:: Written problem a ::
In the entries, begin at the line that has "Viewport: 1568px width, 736px" and stop after the line that has "The image size is (1366, 638). 892,328". Rewrite those lines with "Screen dimensions" changed to "Display size" and everything else left as it is.

:: Excerpted passage ::
* * *
Exploring structure in Hanif Abdurraqib’s poem “It Is Maybe Time to Admit That Michael Jordan Definitely Pushed Off”

This lesson will get your students up and moving!

Hanif Abdurraqib is a poet, essayist, and cultural critic from Columbus, Ohio. His poetry has been published in Muzzle, Vinyl, PEN American, and various other journals. His essays and music criticism have been published in The FADER, Pitchfork, The New Yorker, and The New York Times. His first full length poetry collection, The Crown Ain’t Worth Much, was released in June 2016 from Button Poetry. It was named a finalist for the Eric Hoffer Book Prize, and was nominated for a Hurston-Wright Legacy Award. With Big Lucks, he released a limited edition chapbook, Vintage Sadness, in summer 2017 (you cannot get it anymore and he is very sorry.) His first collection of essays, They Can’t Kill Us Until They Kill Us, was released in winter 2017 by Two Dollar Radio and was named a book of the year by Buzzfeed, Esquire, NPR, Oprah Magazine, Paste, CBC, The Los Angeles Review, Pitchfork, and The Chicago Tribune, among others. He released Go Ahead In The Rain: Notes To A Tribe Called Quest with University of Texas press in February 2019. The book became a New York Times Bestseller, was a finalist for the Kirkus Prize, and was longlisted for the National Book Award. His second collection of poems, A Fortune For Your Disaster, was released in 2019 by Tin House, and won the 2020 Lenore Marshall Prize. In 2021, he released the book A Little Devil In America with Random House, which was a finalist for the National Book Award, the National Book Critics Circle Award, and the The PEN/Diamonstein-Spielvogel Award for the Art of the Essay. The book won the 2022 Andrew Carnegie Medal for Excellence in Nonfiction and the Gordon Burn Prize.

The Lesson

I start class with telling students that we will be reading a poem by author and official genius Hanif Abdurraqib using this introduction slide:

Then, as I advance to the next slide, I announce the title of the poem we’ll be reading: “It Is Maybe Time to Admit That Michael Jordan Definitely Pushed Off.” I ask students if they are familiar with this infamous moment in sports history. In my six classes, there was a fairly even 50/50 mix of those who are familiar and those who are not, as I expected. Hence, the next slide with this video:

Fun fact: this basket is the last shot Jordan ever took as a Chicago Bull and it successfully won his team the season championship. It’s kind of a big deal. This quick video clip highlights “the push” from multiple angles. We have a quick class poll – did MJ actually push?

Now that everyone is knowledgeable about the context of the poem, we are ready to read. Unfortunately, there isn’t an audio or video available online so I pass out a handout of the poem and call on a volunteer to read the poem out loud.
* * *
:: Provided entries ::
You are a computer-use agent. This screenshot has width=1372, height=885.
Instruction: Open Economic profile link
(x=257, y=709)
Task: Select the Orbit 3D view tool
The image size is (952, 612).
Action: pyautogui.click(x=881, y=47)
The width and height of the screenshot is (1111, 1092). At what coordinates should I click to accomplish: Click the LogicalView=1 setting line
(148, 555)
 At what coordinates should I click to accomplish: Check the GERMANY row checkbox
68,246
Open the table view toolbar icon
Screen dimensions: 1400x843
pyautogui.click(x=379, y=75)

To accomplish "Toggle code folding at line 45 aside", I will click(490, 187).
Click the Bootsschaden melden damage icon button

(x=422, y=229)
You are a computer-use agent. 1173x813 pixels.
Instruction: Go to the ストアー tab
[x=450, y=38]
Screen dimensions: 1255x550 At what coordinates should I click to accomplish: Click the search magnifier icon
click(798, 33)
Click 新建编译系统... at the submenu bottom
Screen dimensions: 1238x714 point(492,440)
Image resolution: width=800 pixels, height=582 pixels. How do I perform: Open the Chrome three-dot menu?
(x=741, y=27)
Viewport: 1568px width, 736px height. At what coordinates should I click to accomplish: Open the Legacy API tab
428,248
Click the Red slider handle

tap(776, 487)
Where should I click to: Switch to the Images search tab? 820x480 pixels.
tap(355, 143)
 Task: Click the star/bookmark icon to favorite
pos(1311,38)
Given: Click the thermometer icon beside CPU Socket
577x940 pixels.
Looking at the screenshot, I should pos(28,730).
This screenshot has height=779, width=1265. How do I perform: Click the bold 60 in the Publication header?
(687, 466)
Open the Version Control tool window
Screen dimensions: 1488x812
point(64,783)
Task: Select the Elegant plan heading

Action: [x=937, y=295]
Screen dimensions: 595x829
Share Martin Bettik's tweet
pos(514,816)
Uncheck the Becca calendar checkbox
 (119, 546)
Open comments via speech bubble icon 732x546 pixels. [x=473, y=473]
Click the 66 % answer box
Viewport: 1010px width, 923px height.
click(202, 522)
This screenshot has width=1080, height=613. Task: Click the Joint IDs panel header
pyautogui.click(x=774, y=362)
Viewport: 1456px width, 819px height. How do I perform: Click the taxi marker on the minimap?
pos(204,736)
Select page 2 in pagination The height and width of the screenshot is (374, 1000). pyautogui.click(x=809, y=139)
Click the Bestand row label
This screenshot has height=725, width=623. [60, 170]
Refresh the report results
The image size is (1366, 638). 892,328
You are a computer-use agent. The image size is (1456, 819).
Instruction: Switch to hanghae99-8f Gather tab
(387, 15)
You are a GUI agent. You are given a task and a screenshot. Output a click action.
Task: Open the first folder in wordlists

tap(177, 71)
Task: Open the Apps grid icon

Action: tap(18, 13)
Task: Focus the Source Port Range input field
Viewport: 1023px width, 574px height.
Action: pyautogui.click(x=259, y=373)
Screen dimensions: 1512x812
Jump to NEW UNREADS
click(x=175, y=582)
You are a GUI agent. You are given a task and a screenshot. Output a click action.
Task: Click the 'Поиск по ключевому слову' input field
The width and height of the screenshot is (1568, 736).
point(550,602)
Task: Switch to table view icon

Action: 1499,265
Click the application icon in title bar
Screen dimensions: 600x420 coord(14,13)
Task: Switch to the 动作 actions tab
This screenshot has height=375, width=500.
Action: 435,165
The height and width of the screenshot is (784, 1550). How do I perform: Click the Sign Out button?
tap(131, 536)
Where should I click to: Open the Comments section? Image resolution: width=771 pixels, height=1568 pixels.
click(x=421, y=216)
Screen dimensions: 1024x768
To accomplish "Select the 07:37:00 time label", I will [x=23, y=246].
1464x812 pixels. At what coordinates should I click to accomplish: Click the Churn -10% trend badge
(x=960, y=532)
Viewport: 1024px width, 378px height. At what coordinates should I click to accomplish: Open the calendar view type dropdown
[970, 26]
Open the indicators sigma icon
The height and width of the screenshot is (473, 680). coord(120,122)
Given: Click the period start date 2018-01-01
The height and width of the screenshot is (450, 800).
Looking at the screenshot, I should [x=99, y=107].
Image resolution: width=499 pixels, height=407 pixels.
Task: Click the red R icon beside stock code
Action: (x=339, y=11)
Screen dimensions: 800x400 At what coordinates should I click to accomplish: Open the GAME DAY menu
* * *
:: Written problem b ::
Carry on with the lesson plan on Hanif Abdurraqib's Michael Jordan poem from the point where it stops.

:: Exercise output a ::
Viewport: 1568px width, 736px height. At what coordinates should I click to accomplish: Open the Legacy API tab
428,248
Click the Red slider handle

tap(776, 487)
Where should I click to: Switch to the Images search tab? 820x480 pixels.
tap(355, 143)
 Task: Click the star/bookmark icon to favorite
pos(1311,38)
Given: Click the thermometer icon beside CPU Socket
577x940 pixels.
Looking at the screenshot, I should pos(28,730).
This screenshot has height=779, width=1265. How do I perform: Click the bold 60 in the Publication header?
(687, 466)
Open the Version Control tool window
Display size: 1488x812
point(64,783)
Task: Select the Elegant plan heading

Action: [x=937, y=295]
Display size: 595x829
Share Martin Bettik's tweet
pos(514,816)
Uncheck the Becca calendar checkbox
 (119, 546)
Open comments via speech bubble icon 732x546 pixels. [x=473, y=473]
Click the 66 % answer box
Viewport: 1010px width, 923px height.
click(202, 522)
This screenshot has width=1080, height=613. Task: Click the Joint IDs panel header
pyautogui.click(x=774, y=362)
Viewport: 1456px width, 819px height. How do I perform: Click the taxi marker on the minimap?
pos(204,736)
Select page 2 in pagination The height and width of the screenshot is (374, 1000). pyautogui.click(x=809, y=139)
Click the Bestand row label
This screenshot has height=725, width=623. [60, 170]
Refresh the report results
The image size is (1366, 638). 892,328

:: Exercise output b ::
After we read the poem through once, I advance to the instructions for the next step in the lesson. This part is crucial to students’ discovering how the pacing, punctuation, and overall structure of the poem function to create meaning. I suggest that you read the directions out loud before you move the class to a space where they can move around freely (outside, the hallway, the cafeteria, etc.). Stress the importance of reading the poem OUT LOUD with their voice as they walk.

For accessibility, if anyone is unable to walk, they can tap out the “steps” on a table or on their desks.

Here are some of my students walking the poem:

Once finished, we come back in to debrief the experience. Students chat with a partner first about what they noticed while walking the poem, make annotations about their noticings on their handout, then we share our insights as a whole class. By putting physical movement to the poem, students are quick to identify elements of the poem’s structure that they had not noticed before by just reading it on paper.

You might have noticed the cars on students’ desks in the above pictures, which leads to the next part of the lesson. Did you know that Michael Jordan is co-owner of a NASCAR racing team? The 23XI (pronounced “twenty-three eleven”) team.

The final part of the lesson asks for students to demonstrate their understanding of the poem’s structure and pacing through visual representation. By previously walking the poem, students will now take their findings and illustrate them in the form of a NASCAR road course track. Or, in simpler terms, a racetrack.

I teach 47-minute-long classes, so by the end of the first day, we accomplished all of parts of the lesson discussed thus far, and got started on making the racetracks. The second day was spent finishing the racetracks. As a fun bonus, I announced that my 9-year-old NASCAR-loving son would help me judge the best track for each class. He as the track officianado and I as the poetry pro.

To end the lesson, students reflected on what they learned about the poem through their experience. I offered them a choice: they could either write a creative piece inspired by the poem using it a mentor text, or write an analytical paragraph about the poem.

Overall, the poem and the activities were a huge hit and will be returning to this lesson again and again in future years. It bears saying that you may want to choose a different poem if you have any students who have recently lost a mother figure, as this poem deals with the speaker’s grief of losing his mother. The brilliant thing about this lesson is that it can work with any text – even prose! You could use the racetrack idea to illustrate the structure of an entire novel… the possibilities are endless.

Here are my slides for you to use. If you would like to edit them, please do not request access. Instead, go to File –> Make a Copy and edit away! I ask that you leave the credit slide at the end, please.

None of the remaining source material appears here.